Putin elogia tratado de armas nucleares assinado com EUA

O primeiro-ministro russo, Vladimir Putin, elogiou na quarta-feira o tratado de armas nucleares Novo START com os Estados Unidos em seus primeiros comentários sobre o pacto desde que o Senado norte-americano aprovou o acordo na semana passada.

GLEB BRYANSKI, REUTERS

29 de dezembro de 2010 | 19h18

Putin elogiou o presidente russo, Dmitry Medvedev, por assinar o tratado com o presidente norte-americano, Barack Obama, um claro sinal de aprovação do principal líder da Rússia, que também deve se beneficiar da melhora nos laços bilaterais.

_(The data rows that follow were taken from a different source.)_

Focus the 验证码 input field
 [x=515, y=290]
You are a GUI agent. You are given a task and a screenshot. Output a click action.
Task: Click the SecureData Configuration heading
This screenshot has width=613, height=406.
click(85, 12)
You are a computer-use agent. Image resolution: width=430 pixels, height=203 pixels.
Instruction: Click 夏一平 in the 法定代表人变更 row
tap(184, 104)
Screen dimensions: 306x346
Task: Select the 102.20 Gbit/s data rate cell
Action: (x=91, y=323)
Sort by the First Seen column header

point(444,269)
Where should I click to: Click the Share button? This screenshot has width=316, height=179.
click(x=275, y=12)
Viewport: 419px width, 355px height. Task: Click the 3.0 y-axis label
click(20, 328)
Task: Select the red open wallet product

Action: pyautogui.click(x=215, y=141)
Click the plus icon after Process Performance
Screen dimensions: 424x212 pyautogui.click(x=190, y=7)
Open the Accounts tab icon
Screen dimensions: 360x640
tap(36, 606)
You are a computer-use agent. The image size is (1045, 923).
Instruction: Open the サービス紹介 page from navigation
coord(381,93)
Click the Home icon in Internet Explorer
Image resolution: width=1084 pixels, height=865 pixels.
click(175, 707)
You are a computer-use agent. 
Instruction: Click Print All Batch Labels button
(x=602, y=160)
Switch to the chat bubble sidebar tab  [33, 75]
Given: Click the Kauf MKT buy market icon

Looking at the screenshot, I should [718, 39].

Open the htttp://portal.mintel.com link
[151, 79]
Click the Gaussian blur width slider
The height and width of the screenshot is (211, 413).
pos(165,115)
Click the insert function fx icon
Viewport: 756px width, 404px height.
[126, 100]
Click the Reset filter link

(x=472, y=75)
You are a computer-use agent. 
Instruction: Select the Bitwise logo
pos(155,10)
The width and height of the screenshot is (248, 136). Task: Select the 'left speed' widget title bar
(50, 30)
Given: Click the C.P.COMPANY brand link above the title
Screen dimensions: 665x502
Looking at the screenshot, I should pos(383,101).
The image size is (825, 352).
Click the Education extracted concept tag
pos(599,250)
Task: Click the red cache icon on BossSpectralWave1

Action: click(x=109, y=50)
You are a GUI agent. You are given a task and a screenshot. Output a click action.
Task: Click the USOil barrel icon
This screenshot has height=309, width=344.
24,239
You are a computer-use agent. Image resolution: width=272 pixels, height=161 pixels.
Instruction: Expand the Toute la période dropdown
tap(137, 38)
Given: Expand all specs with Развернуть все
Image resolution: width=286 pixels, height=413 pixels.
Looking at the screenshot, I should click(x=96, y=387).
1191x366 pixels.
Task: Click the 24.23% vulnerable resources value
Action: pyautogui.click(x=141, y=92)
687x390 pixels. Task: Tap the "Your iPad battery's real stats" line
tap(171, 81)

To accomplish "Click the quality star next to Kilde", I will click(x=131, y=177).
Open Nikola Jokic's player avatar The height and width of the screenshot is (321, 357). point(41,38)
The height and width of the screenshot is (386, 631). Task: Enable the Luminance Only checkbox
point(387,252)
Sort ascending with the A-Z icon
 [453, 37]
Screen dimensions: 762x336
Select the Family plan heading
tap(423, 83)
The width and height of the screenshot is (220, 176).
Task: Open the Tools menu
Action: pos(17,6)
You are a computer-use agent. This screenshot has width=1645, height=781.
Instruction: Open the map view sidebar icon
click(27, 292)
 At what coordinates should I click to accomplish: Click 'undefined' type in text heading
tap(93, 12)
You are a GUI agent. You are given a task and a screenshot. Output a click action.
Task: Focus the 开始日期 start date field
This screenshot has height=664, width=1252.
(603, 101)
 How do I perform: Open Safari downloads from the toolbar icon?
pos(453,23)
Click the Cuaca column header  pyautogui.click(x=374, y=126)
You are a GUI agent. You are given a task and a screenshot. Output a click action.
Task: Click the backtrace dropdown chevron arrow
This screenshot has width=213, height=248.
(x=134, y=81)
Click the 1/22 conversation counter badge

Ele disse a jornalistas que o pacto era um "sucesso incondicional para o presidente Medvedev na política externa."

Analistas dizem que a Rússia não teria concordado com o tratado sem o apoio de Putin e que o Parlamento, controlado pelo Kremlin, quase certamente irá ratificar o acordo depois das festividades de fim de ano.

O pacto é o principal produto dos esforços de Obama para "retomar" os laços, há muito tempo tensionadas, entre Washington e Moscou, e Medvedev acolheu a medida com entusiasmo.

Putin, cujo foco como primeiro-ministro está nas questões domésticas, raramente falou sobre o novo tratado START. Durante as negociações, fez comentários que levantaram dúvidas sobre as chances de um acordo.

Na quarta-feira, Putin sugeriu que o tratado fortaleceria a segurança internacional, mas também ajudaria a Rússia a desenvolver a economia, melhorando o clima para investimentos.

"Gostaria de parabenizar Dmitry Anatolyevich (Medvedev) por completar o trabalho no tratado START", disse Putin durante uma reunião do governo.

"Para nós é importante porque cria condições externas favoráveis para a realização de iniciativas sociais e econômicas dentro do país."

Assinado por Medvedev e Obama em abril, o pacto compromete os Estados Unidos e a Rússia com a redução de seus arsenais de armas nucleares estratégicas e estabelece regras de monitoramento que, segundo as autoridades, contribuirão para melhorar a confiança entre os antigos inimigos da Guerra Fria.